BackgroundThe RT-qPCR assay for detecting SARS-CoV-2 virus is the favorable approach to test suspected COVID-19 cases. However, discordant results can occur when two or more assays are compared. Variability in analytical sensitivities between assays, among other factors, may account for these differences in reporting. MethodsThe limits of detection (LOD) for the BD SARS-CoV-2 Reagents for BD MAX System ("MAX SARS-CoV-2 assay"), the Biomerieux BioFire(R) Respiratory Panel 2.1 ("BioFire SARS-CoV-2 assay"), the Roche cobas SARS-CoV-2 assay ("cobas SARS-CoV-2 assay"), and the Hologic Aptima(R) SARS-CoV-2 assay Panther(R) ("Aptima SARS-CoV-2 assay") RT-qPCR systems were determined using a total of 84 contrived nasopharyngeal specimens with seven target levels for each comparator. The positive and negative percent agreement (PPA and NPA, respectively) for the MAX SARS-CoV-2 assay were compared to the Aptima SARS-CoV-2 assay in a post-market clinical study utilizing 708 paired nasopharyngeal specimens collected from suspected COVID-19 cases.
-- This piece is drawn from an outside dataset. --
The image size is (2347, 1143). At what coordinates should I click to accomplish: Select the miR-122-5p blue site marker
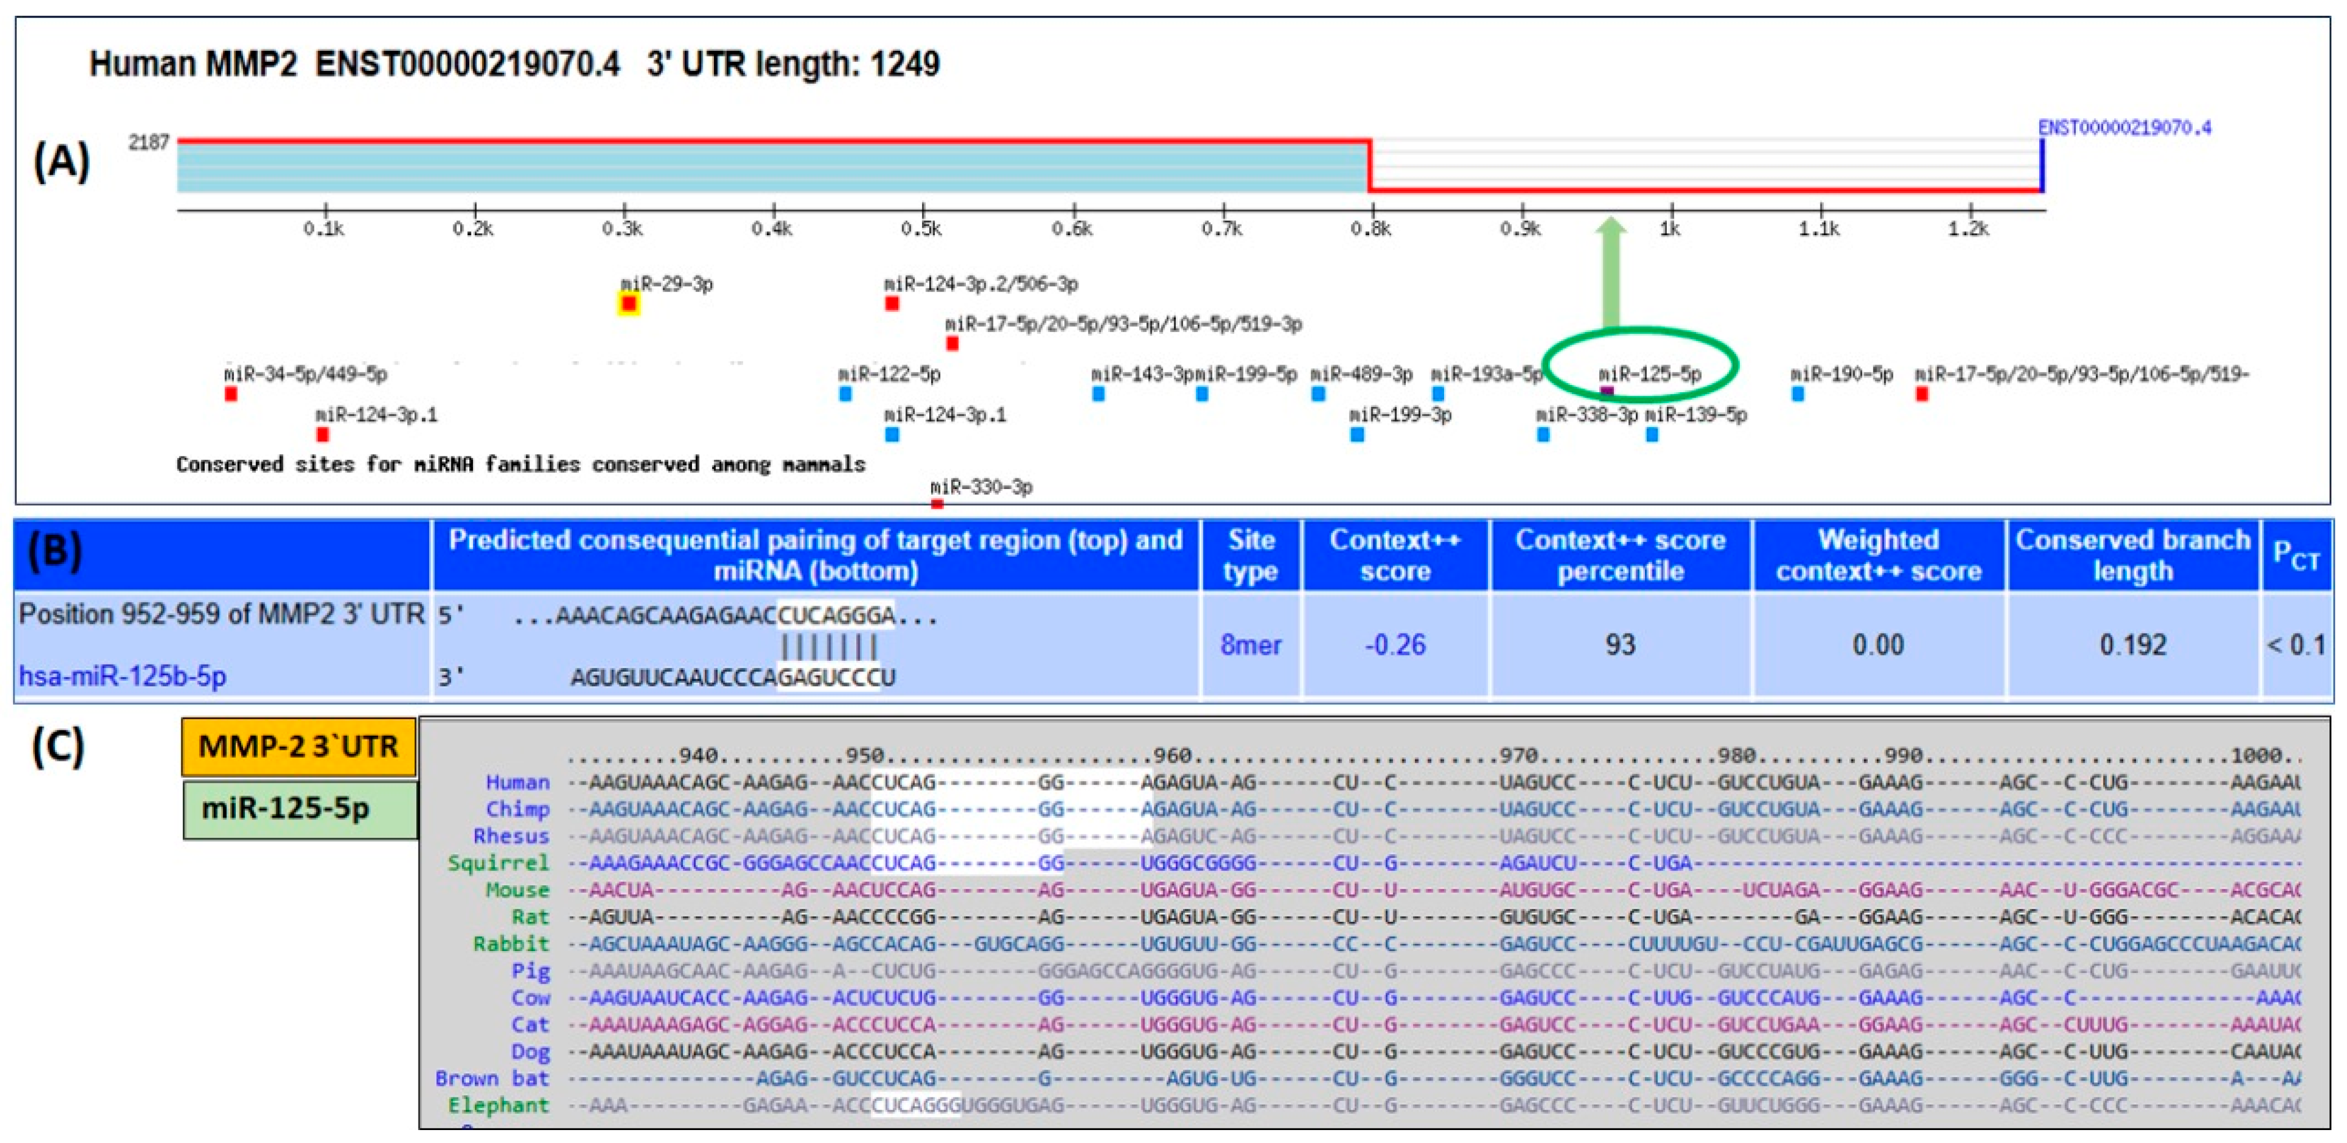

Discordant results were further tested by the cobas and BioFire SARS-CoV-2 assays. ResultsThe measured LOD for the MAX SARS-CoV-2 assay (251 copies/mL) was comparable to the cobas SARS-CoV-2 assay (298 copies/mL) and the BioFire SARS-CoV-2 assay (302 copies/mL); the Aptima SARS-CoV-2 assay had a LOD of 612 copies/mL. The MAX SARS-CoV-2 assay had a PPA of 100% (95%CI [97.3%-100.0%]) and a NPA of 96.7% (95%CI [94.9%-97.9%]) when compared to the Aptima SARS-CoV-2 assay. ConclusionsThe MAX SARS-CoV-2 assay exhibited a high analytical sensitivity and specificity for SARS-CoV-2 detection. The clinical performance of the MAX SARS-CoV-2 assay agreed with another sensitive EUA cleared assay.